On 2020-01-03 13:01, Amit Kapila wrote:

2020-01-02 19:51:05.687 CET [24138:3] FATAL:  insufficient file
descriptors available to start server process
2020-01-02 19:51:05.687 CET [24138:4] DETAIL:  System allows 19, we
need at least 20.
2020-01-02 19:51:05.687 CET [24138:5] LOG:  database system is shut down

Here, I think it is clear that the failure happens because we are
setting the value of max_files_per_process as 26 which is low for this
machine.  It seems to me that the reason it is failing is that before
reaching set_max_safe_fds, it has already seven open files.  Now, I
see on my CentOS system, the value of already_open files is 3, 6 and 6
respectively for versions HEAD, 12 and 10.  We can easily see the
number of already opened files by changing the error level from DEBUG2
to LOG for elog message in set_max_safe_fds.  It is not very clear to
me how many files we can expect to be kept open during startup?  Can
the number vary on different setups?

Hm, where does it get the limit from?  Is it something we set?

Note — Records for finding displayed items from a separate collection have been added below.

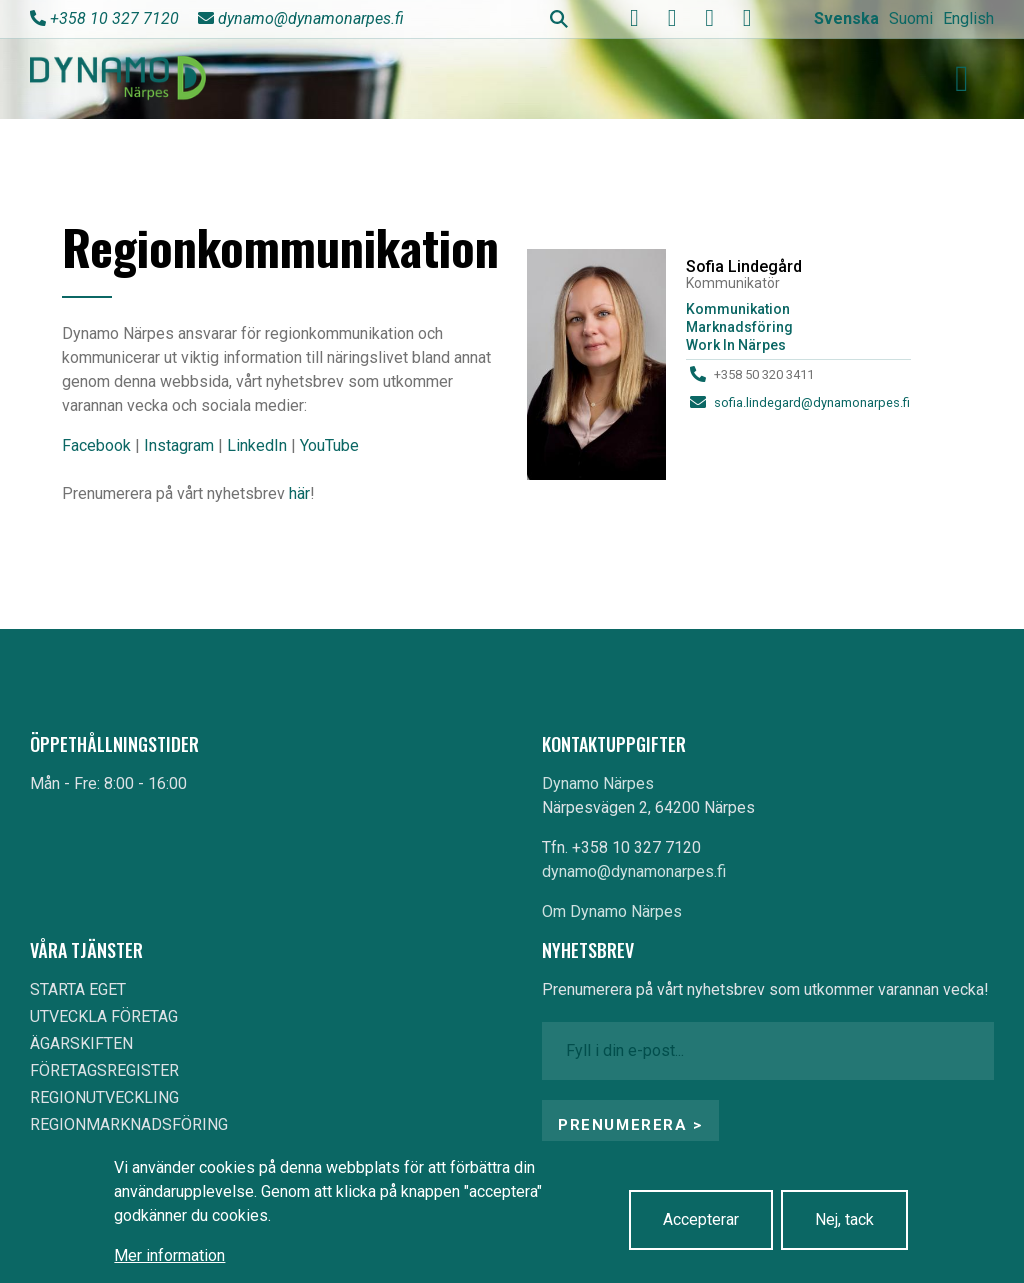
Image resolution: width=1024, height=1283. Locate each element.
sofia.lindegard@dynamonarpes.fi (812, 402)
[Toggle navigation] (962, 79)
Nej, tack (844, 1219)
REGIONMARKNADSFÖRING (129, 1124)
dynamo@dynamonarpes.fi (311, 18)
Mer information (169, 1255)
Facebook (96, 445)
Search (559, 19)
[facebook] (635, 18)
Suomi (911, 18)
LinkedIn (257, 445)
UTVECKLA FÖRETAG (104, 1016)
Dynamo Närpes (598, 783)
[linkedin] (747, 18)
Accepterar (701, 1219)
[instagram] (710, 18)
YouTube (329, 445)
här (299, 493)
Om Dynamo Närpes (612, 911)
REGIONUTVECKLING (104, 1097)
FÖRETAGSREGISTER (104, 1070)
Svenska (846, 18)
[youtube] (672, 18)
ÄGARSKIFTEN (81, 1043)
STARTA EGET (78, 989)
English (968, 18)
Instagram (179, 445)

Why is this machine different from everybody else when it comes to this limit?

ulimit -a says:

$ ulimit -a
time(cpu-seconds)    unlimited
file(blocks)         unlimited
coredump(blocks)     unlimited
data(kbytes)         262144
stack(kbytes)        4096
lockedmem(kbytes)    672036
memory(kbytes)       2016108
nofiles(descriptors) 1024
processes            1024
threads              1024
vmemory(kbytes)      unlimited
sbsize(bytes)        unlimited

Is there any configuration setting I could do on the machine to increase this limit?